En Tiempo de cuidados, Victoria Camps nos dice que «como respuesta a la interpelación de debilidad, el deber de cuidar se proyecta en la disposición a no dejar al otro desvalido, hacerse cargo de sus necesidades». En sus páginas cita a la politóloga e investigadora en estudios del cuidado Joan Tronto y los cuatro momentos del cuidado reflejados en cuatro actitudes: la atención, la responsabilidad, la competencia y la capacidad de respuesta.  Este último punto me resulta nuclear. En su libro Ética de la compasión, Joan Carles Mèlich sostiene que «la compasión consiste en responder al dolor del otro acompañándolo». No deja de ser curioso esta apelación a la respuesta. Cuidar por tanto es responder y corresponder a quien lo necesita, contestar con una acción a los requerimientos de quien no puede satisfacerlos de un modo autárquico. Cuando cuidamos somos cuidadosos, porque estamos atendiendo, que es el momento en que nuestra atención está para el otro, pero no para un otro cualquiera, sino para una otredad inerme y desposeída de autonomía que requiere ser asistida porque por sí misma no puede derribar las adversidades que la coaccionan. La enfermedad, la dolencia, los cuerpos dependientes, la precariedad económica, el maltrato psíquico, la violencia, la vejación, el sometimiento en todas sus abyectas encarnaciones, la expulsión del mercado laboral, la instrumentalización del daño, la erosión de la autoestima, la discriminación subrepticia, son experiencias que dejan maltrecha a la persona que las padece. El concurso de la comunidad es decisorio para erradicarlas o para paliarlas. El cuidado por lo tanto salta a la dimensión pública en tanto que se desenvuelve en el espacio relacional, y porque al cuidarnos establecemos los criterios de lo que consideramos debería ser lo humano. 

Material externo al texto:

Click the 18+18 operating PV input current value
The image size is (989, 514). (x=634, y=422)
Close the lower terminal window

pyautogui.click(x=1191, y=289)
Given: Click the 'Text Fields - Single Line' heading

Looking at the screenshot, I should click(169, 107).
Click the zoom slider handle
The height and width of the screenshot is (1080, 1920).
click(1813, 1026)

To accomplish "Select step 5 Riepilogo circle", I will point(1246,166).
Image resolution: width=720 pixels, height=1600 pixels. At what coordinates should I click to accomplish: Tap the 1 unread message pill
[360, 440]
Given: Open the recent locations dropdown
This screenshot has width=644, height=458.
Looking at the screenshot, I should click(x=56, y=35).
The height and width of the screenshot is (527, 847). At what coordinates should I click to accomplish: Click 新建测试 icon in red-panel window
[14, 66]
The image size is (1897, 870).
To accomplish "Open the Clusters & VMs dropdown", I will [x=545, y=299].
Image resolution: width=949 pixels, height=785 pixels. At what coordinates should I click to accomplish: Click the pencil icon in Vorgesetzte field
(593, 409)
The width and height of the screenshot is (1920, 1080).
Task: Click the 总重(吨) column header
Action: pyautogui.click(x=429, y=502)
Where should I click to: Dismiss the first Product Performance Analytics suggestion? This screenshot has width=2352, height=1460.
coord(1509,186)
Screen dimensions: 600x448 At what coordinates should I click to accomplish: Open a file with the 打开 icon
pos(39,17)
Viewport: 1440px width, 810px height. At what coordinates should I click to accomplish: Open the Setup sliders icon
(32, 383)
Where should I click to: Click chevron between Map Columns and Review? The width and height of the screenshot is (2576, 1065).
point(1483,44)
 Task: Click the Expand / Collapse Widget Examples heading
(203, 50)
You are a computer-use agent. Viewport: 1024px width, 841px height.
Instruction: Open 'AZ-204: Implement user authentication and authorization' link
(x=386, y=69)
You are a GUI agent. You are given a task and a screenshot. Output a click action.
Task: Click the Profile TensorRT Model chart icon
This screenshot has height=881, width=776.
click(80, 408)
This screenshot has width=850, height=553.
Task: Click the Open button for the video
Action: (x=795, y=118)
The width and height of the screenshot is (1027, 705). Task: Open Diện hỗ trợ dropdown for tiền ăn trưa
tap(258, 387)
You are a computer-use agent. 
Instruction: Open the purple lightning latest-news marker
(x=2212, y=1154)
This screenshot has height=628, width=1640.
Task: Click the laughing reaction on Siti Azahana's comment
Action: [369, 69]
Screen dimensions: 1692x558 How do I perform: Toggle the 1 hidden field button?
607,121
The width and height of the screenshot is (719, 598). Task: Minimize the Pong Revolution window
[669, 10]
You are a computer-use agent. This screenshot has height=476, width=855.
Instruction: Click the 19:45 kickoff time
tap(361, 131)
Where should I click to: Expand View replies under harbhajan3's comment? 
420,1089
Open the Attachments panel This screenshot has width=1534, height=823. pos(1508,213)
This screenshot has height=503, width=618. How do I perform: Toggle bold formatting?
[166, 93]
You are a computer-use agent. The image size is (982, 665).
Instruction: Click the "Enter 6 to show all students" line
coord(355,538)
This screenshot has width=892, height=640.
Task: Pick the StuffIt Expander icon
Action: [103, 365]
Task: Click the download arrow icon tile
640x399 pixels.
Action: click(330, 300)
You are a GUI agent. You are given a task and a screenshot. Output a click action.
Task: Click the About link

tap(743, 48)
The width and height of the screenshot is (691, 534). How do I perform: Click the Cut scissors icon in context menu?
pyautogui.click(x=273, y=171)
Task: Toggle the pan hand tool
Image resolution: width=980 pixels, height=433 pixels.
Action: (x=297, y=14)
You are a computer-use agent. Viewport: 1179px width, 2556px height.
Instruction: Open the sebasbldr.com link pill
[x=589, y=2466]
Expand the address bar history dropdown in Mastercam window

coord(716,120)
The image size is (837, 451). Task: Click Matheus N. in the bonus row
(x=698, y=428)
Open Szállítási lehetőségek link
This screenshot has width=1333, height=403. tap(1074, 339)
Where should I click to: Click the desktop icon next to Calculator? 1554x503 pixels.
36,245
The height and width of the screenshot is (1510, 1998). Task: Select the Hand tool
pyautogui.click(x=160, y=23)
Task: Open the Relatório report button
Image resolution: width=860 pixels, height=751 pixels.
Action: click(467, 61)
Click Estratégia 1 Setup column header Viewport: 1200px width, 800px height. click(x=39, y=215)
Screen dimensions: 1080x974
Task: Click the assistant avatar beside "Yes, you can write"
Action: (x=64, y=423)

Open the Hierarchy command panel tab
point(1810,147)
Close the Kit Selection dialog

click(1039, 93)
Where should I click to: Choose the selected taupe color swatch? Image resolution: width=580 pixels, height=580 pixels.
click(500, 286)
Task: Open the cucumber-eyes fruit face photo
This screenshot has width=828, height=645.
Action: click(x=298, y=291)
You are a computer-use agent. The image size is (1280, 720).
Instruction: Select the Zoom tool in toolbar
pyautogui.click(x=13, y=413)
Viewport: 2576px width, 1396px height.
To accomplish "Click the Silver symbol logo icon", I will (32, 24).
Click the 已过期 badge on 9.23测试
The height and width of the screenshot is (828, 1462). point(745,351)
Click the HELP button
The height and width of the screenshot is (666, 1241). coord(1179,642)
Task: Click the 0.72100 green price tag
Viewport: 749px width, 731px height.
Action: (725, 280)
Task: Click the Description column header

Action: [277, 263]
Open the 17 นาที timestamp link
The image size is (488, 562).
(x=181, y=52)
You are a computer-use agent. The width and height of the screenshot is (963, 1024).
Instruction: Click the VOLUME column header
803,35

La antropóloga y adalid del feminismo Margaret Mead postula que «ayudar a alguien durante la dificultad es donde comienza la civilización», esto es, donde arranca aquello en lo que deliberamos hay humanidad. Creo que también es en ese preciso punto donde se originó el chispazo fundacional de una inteligencia ética que ahora nos impele a cooperar como acción refleja para que la posibilidad de ser heridos decrezca en el devenir de nuestra vida. El pasado sábado pronuncié en el Congreso Nacional del TEI (programa de prevención contra la violencia escolar) celebrado en A Coruña la conferencia La belleza del comportamiento, que es como se titula el libro que presentaré estos próximos días. Allí compartí mi definición de cuidado, que sobrepasa los confines del cuerpo y de la adversidad: «El cuidado es el despliegue de una constelación de atenciones destinada a guarecer los mínimos (lo justo) que necesita cualquier persona para crear condiciones de posibilidad con las que elegir sus máximos (lo que le dona alegría)».  Como he escrito aquí varias veces, es tremendamente ilustrativo comprobar que la tercera acepción del verbo cuidar es pensar. José Antonio Marina nos recuerda que cuidar es la actitud adecuada ante la vulnerabilidad de lo valioso, pero para dilucidar qué es lo valioso no nos queda más remedio que sopesar, dirimir, pensar.  Si pensamos bien, veremos que no hay nada más valioso que un tú en el que el yo se positiva como un yo. Me atrevo a parafrasear la máxima cartesiana «Pienso, luego existo» y anudarla al cuidado, a esa atención en la que mostramos disponibilidad para la persona prójima. La máxima cuidadora se podría resumir en «Pienso, luego existes». Creo que este enunciado explica con una brevedad insuperable el fundamento de la ética.